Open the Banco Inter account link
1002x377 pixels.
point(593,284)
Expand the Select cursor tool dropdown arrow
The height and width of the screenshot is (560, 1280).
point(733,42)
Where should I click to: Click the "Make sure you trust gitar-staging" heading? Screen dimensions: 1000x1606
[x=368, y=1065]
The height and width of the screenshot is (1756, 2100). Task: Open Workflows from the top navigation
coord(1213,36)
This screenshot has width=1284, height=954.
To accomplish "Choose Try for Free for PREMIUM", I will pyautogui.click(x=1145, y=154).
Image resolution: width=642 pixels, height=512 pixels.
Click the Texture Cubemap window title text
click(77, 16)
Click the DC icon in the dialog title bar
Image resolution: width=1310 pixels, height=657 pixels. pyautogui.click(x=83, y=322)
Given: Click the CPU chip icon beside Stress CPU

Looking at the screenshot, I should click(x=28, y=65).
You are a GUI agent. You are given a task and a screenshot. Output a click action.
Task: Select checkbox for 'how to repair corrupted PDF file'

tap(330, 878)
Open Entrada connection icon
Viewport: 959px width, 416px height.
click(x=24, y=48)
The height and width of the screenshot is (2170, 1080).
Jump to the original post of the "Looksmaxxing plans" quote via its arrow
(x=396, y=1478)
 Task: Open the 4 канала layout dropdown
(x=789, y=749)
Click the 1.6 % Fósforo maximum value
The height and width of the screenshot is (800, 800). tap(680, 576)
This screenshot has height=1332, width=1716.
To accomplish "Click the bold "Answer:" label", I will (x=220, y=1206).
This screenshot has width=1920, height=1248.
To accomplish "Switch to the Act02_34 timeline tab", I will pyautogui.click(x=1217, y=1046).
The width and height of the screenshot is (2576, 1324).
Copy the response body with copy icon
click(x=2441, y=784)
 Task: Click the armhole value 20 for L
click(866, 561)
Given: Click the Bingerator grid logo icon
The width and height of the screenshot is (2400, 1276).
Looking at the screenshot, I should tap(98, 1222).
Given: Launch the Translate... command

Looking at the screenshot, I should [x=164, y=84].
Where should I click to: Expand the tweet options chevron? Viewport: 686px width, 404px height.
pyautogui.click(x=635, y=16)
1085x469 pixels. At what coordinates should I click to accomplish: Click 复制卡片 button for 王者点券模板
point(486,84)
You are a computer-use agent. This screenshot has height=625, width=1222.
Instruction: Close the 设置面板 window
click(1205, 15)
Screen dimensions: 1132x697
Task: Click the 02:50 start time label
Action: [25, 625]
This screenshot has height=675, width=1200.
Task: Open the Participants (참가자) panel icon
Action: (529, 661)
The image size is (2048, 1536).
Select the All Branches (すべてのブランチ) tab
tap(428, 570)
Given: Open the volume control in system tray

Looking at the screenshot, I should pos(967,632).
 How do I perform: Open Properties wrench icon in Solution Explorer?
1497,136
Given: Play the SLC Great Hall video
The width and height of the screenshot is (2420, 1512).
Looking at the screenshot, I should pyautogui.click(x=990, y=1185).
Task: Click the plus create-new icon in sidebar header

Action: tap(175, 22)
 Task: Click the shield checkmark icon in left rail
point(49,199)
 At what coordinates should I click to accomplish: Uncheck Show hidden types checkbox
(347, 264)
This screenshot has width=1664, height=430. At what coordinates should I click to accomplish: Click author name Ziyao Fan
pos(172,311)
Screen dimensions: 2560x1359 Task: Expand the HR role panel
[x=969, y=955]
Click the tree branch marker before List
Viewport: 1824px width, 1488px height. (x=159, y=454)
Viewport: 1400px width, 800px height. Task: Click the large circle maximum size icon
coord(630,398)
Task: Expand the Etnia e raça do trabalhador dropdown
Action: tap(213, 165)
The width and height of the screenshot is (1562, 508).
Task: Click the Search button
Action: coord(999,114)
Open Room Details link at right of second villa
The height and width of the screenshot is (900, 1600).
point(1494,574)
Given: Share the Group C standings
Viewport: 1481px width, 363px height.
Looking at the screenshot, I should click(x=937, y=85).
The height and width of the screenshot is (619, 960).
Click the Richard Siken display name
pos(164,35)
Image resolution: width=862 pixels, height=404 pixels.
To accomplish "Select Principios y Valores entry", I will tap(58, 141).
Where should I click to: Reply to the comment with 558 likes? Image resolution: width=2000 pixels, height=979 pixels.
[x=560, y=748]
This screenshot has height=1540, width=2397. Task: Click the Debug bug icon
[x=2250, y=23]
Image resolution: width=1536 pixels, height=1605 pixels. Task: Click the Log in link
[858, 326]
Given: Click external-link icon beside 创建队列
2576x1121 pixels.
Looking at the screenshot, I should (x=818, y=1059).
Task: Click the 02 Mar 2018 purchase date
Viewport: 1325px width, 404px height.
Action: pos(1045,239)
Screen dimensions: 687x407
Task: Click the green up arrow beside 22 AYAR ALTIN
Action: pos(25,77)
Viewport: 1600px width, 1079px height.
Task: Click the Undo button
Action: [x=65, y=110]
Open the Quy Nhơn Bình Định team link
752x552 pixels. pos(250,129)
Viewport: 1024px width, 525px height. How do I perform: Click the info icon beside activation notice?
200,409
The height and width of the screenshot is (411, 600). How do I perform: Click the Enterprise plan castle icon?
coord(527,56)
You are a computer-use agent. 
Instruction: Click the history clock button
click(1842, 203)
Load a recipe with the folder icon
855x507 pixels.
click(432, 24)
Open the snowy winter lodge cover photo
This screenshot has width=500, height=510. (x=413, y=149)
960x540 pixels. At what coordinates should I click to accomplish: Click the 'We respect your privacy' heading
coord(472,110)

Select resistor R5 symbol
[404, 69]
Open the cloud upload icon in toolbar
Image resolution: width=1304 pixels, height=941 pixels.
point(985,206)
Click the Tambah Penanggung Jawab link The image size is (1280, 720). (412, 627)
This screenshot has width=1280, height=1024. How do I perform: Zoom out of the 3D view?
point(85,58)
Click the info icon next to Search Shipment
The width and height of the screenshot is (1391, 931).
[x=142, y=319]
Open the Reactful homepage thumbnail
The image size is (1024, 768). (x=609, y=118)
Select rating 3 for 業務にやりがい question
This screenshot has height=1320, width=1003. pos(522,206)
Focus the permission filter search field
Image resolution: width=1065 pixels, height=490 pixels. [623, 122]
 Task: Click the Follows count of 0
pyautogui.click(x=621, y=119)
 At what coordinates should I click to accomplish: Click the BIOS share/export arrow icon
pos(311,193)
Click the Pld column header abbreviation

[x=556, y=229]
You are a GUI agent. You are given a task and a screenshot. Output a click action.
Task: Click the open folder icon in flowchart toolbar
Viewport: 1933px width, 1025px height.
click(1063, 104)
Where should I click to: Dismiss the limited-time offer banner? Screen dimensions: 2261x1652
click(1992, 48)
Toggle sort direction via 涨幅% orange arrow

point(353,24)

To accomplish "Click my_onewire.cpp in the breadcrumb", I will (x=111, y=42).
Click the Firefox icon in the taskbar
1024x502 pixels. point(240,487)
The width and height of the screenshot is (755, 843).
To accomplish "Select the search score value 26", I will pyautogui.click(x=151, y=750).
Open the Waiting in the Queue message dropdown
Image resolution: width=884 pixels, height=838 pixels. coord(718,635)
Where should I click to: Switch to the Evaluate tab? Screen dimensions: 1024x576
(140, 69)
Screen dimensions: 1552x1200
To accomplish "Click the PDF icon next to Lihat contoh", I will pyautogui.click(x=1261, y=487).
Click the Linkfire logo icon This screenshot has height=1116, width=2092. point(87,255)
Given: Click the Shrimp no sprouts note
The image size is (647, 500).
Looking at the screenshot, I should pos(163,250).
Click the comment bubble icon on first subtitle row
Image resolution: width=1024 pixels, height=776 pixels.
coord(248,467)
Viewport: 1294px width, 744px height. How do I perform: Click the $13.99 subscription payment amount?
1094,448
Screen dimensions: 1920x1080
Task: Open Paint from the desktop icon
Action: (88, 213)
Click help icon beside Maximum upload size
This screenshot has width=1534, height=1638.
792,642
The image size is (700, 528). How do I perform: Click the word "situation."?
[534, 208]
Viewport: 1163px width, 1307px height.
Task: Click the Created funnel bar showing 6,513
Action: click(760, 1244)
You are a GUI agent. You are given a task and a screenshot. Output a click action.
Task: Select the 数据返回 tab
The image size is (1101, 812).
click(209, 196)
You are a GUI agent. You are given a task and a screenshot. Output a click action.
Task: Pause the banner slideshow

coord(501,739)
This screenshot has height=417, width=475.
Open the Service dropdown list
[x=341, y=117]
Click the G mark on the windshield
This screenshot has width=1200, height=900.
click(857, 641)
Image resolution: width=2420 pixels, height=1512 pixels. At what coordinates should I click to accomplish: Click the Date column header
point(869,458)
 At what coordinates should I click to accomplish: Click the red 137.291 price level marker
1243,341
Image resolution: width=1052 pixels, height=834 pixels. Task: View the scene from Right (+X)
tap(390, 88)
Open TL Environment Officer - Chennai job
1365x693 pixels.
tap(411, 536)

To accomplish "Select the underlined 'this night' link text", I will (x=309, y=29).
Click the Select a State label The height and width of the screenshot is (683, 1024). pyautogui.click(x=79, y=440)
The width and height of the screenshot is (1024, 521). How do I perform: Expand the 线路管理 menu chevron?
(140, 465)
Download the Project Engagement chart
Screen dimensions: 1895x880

- _REQUIRED TASK_: Copy out the stretch of the records from the line containing "The height and width of the screenshot is (1756, 2100)." through the line containing "click(77, 16)", reproducing each line verbatim.

- _WRITTEN REPLY_:
The height and width of the screenshot is (1756, 2100). Task: Open Workflows from the top navigation
coord(1213,36)
This screenshot has width=1284, height=954.
To accomplish "Choose Try for Free for PREMIUM", I will pyautogui.click(x=1145, y=154).
Image resolution: width=642 pixels, height=512 pixels.
Click the Texture Cubemap window title text
click(77, 16)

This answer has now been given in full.